**PROBLEM:**
Using the entries below, write out the line with "Colón (88, 224)", the line with "Rappbodetalsperre (75, 1557)", and every line in between, exactly as each is written.
[DATA SUPPLIED Boundary: Start]
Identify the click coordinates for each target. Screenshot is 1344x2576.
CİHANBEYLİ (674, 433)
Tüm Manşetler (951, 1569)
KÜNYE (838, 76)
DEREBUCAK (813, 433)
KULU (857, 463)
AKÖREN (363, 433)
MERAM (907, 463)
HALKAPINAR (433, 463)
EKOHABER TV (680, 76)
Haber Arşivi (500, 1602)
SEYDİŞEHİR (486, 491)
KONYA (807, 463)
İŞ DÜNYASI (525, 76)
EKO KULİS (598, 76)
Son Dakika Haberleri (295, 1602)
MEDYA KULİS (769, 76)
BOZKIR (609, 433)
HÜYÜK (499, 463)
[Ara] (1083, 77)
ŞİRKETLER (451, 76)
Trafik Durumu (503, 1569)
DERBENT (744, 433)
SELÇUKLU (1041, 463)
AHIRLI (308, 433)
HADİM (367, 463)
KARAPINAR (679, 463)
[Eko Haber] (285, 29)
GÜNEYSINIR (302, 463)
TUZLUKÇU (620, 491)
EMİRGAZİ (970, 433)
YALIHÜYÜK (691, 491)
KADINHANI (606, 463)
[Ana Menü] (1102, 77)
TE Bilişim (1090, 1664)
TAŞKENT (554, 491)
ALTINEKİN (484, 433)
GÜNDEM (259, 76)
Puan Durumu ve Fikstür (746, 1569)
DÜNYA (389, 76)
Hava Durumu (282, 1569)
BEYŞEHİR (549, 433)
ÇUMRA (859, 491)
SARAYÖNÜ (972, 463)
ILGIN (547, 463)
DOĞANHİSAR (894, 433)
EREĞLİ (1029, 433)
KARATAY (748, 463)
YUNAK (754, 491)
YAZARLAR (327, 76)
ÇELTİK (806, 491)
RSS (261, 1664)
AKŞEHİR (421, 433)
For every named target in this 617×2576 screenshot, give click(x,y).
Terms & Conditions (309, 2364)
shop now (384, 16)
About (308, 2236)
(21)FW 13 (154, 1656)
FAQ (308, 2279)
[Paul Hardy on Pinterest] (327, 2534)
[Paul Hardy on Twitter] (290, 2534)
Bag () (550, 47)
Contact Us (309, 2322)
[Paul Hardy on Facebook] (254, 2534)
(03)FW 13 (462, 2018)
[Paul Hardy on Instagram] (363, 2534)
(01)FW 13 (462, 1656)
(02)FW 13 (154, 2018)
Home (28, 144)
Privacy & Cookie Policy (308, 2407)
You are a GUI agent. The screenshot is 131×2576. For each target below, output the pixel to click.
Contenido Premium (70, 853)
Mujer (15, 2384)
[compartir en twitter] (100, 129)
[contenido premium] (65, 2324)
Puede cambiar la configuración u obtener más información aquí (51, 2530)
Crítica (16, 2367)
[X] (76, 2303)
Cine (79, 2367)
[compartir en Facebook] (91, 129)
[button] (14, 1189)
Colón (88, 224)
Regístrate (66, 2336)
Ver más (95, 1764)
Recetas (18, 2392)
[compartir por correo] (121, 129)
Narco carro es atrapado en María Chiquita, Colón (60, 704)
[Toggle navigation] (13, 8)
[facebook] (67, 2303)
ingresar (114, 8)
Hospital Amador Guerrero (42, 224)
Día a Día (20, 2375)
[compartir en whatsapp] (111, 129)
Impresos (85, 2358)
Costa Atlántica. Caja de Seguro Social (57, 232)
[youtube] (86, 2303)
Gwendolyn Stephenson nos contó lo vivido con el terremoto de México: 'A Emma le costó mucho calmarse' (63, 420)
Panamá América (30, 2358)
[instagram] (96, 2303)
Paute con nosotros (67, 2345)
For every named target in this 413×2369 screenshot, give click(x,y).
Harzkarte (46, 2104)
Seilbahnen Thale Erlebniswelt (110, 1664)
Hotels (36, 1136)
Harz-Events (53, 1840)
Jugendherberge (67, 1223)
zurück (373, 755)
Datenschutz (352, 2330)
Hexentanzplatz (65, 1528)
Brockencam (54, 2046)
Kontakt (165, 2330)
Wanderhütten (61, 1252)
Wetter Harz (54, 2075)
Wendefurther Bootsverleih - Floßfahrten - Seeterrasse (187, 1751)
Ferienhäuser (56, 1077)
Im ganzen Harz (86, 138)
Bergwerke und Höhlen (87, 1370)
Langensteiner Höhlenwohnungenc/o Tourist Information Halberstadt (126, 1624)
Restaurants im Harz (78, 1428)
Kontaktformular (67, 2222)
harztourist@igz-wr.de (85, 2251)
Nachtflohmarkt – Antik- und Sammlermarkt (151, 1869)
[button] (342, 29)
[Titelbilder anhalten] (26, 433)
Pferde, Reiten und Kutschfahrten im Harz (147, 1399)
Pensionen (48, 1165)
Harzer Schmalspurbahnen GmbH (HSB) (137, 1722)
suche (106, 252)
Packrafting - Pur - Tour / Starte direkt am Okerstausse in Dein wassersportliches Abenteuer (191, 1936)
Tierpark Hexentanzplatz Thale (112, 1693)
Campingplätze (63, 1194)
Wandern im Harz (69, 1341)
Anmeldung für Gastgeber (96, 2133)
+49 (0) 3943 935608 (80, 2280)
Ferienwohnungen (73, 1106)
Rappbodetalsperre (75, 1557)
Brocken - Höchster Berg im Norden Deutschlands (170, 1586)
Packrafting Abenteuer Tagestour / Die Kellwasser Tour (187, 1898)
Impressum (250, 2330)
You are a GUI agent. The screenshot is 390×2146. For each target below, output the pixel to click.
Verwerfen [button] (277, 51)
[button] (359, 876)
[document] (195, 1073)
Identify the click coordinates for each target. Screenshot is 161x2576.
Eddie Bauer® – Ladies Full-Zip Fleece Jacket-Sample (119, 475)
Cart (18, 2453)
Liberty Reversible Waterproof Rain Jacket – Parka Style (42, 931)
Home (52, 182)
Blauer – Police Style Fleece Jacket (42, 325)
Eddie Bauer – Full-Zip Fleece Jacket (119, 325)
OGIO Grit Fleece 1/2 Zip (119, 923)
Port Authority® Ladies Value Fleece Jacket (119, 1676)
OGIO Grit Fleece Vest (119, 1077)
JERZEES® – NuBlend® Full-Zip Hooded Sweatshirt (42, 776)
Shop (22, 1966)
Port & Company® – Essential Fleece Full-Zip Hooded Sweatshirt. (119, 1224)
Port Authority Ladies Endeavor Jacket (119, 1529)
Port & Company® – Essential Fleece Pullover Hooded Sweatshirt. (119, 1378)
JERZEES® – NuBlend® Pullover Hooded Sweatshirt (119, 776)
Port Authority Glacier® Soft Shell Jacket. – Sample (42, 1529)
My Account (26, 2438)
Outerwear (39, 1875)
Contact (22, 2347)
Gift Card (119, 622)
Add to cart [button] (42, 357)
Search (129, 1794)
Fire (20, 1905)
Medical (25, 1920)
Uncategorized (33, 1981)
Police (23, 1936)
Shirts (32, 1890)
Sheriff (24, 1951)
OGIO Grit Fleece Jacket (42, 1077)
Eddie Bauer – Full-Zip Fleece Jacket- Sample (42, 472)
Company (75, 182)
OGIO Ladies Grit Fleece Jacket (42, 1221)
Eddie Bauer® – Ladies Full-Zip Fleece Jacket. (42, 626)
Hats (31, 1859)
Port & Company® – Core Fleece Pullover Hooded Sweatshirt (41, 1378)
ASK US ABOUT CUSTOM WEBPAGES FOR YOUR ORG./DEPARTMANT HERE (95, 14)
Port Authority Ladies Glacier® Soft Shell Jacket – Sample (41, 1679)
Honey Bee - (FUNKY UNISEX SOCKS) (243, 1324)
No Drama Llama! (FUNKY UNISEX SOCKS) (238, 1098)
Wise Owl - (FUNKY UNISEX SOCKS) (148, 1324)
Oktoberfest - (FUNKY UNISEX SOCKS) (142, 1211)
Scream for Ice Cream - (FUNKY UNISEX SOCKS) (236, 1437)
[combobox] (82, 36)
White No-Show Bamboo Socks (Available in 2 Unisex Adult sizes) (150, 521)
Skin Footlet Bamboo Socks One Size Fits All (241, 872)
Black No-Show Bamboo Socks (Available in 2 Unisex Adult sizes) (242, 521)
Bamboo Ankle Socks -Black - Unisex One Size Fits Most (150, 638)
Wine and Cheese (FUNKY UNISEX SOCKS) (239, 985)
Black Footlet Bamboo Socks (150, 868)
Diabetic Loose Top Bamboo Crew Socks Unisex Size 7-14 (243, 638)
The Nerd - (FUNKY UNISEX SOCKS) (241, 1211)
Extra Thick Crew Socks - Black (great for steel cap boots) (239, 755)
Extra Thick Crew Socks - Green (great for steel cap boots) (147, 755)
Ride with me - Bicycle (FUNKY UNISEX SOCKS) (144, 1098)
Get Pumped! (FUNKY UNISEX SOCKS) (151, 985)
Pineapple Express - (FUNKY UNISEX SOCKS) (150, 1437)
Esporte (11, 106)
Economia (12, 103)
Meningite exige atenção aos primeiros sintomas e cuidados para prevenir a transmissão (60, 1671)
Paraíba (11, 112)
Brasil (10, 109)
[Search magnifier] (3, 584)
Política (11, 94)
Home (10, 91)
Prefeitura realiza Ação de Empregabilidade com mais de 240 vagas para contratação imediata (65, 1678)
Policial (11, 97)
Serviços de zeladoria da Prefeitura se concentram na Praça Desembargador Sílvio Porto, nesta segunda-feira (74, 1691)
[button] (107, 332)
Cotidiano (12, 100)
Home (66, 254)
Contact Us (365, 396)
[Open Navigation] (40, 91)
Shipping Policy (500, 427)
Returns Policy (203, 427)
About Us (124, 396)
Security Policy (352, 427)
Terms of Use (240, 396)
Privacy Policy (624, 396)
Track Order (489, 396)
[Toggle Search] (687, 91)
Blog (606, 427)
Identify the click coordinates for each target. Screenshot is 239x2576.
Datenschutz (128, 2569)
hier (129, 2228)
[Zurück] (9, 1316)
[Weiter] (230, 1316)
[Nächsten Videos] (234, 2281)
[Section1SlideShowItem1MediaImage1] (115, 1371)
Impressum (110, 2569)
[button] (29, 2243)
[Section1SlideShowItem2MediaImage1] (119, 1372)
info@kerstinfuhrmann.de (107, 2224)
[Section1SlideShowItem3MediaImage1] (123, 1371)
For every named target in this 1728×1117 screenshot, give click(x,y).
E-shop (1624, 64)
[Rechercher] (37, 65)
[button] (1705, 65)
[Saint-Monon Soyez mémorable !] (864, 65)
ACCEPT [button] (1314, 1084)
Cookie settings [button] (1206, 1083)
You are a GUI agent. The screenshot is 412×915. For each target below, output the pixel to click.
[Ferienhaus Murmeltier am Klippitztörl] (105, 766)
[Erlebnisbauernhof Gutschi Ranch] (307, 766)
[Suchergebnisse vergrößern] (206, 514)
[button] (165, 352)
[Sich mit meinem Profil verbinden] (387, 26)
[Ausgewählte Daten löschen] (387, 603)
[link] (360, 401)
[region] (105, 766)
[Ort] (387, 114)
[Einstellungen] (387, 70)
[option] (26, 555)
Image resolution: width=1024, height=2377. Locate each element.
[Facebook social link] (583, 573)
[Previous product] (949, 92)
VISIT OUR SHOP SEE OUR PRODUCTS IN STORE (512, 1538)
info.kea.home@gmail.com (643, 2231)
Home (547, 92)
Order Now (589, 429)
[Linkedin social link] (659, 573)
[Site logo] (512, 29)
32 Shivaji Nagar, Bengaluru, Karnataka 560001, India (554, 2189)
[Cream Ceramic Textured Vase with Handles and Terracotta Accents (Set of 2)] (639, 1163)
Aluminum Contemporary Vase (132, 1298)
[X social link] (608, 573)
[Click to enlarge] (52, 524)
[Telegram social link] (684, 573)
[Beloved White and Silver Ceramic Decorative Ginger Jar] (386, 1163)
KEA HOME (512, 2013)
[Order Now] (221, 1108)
[DATA SUPPLIED Boundary: End]
**OUTPUT FOR THIS TASK:**
Colón (88, 224)
Regístrate (66, 2336)
Ver más (95, 1764)
Recetas (18, 2392)
[compartir por correo] (121, 129)
Narco carro es atrapado en María Chiquita, Colón (60, 704)
[Toggle navigation] (13, 8)
[facebook] (67, 2303)
ingresar (114, 8)
Hospital Amador Guerrero (42, 224)
Día a Día (20, 2375)
[compartir en whatsapp] (111, 129)
Impresos (85, 2358)
Costa Atlántica. Caja de Seguro Social (57, 232)
[youtube] (86, 2303)
Gwendolyn Stephenson nos contó lo vivido con el terremoto de México: 'A Emma le costó mucho calmarse' (63, 420)
Panamá América (30, 2358)
[instagram] (96, 2303)
Paute con nosotros (67, 2345)
For every named target in this 413×2369 screenshot, give click(x,y).
Harzkarte (46, 2104)
Seilbahnen Thale Erlebniswelt (110, 1664)
Hotels (36, 1136)
Harz-Events (53, 1840)
Jugendherberge (67, 1223)
zurück (373, 755)
Datenschutz (352, 2330)
Hexentanzplatz (65, 1528)
Brockencam (54, 2046)
Kontakt (165, 2330)
Wanderhütten (61, 1252)
Wetter Harz (54, 2075)
Wendefurther Bootsverleih - Floßfahrten - Seeterrasse (187, 1751)
Ferienhäuser (56, 1077)
Im ganzen Harz (86, 138)
Bergwerke und Höhlen (87, 1370)
Langensteiner Höhlenwohnungenc/o Tourist Information Halberstadt (126, 1624)
Restaurants im Harz (78, 1428)
Kontaktformular (67, 2222)
harztourist@igz-wr.de (85, 2251)
Nachtflohmarkt – Antik- und Sammlermarkt (151, 1869)
[button] (342, 29)
[Titelbilder anhalten] (26, 433)
Pferde, Reiten und Kutschfahrten im Harz (147, 1399)
Pensionen (48, 1165)
Harzer Schmalspurbahnen GmbH (HSB) (137, 1722)
suche (106, 252)
Packrafting - Pur - Tour / Starte direkt am Okerstausse in Dein wassersportliches Abenteuer (191, 1936)
Tierpark Hexentanzplatz Thale (112, 1693)
Campingplätze (63, 1194)
Wandern im Harz (69, 1341)
Anmeldung für Gastgeber (96, 2133)
+49 (0) 3943 935608 (80, 2280)
Ferienwohnungen (73, 1106)
Rappbodetalsperre (75, 1557)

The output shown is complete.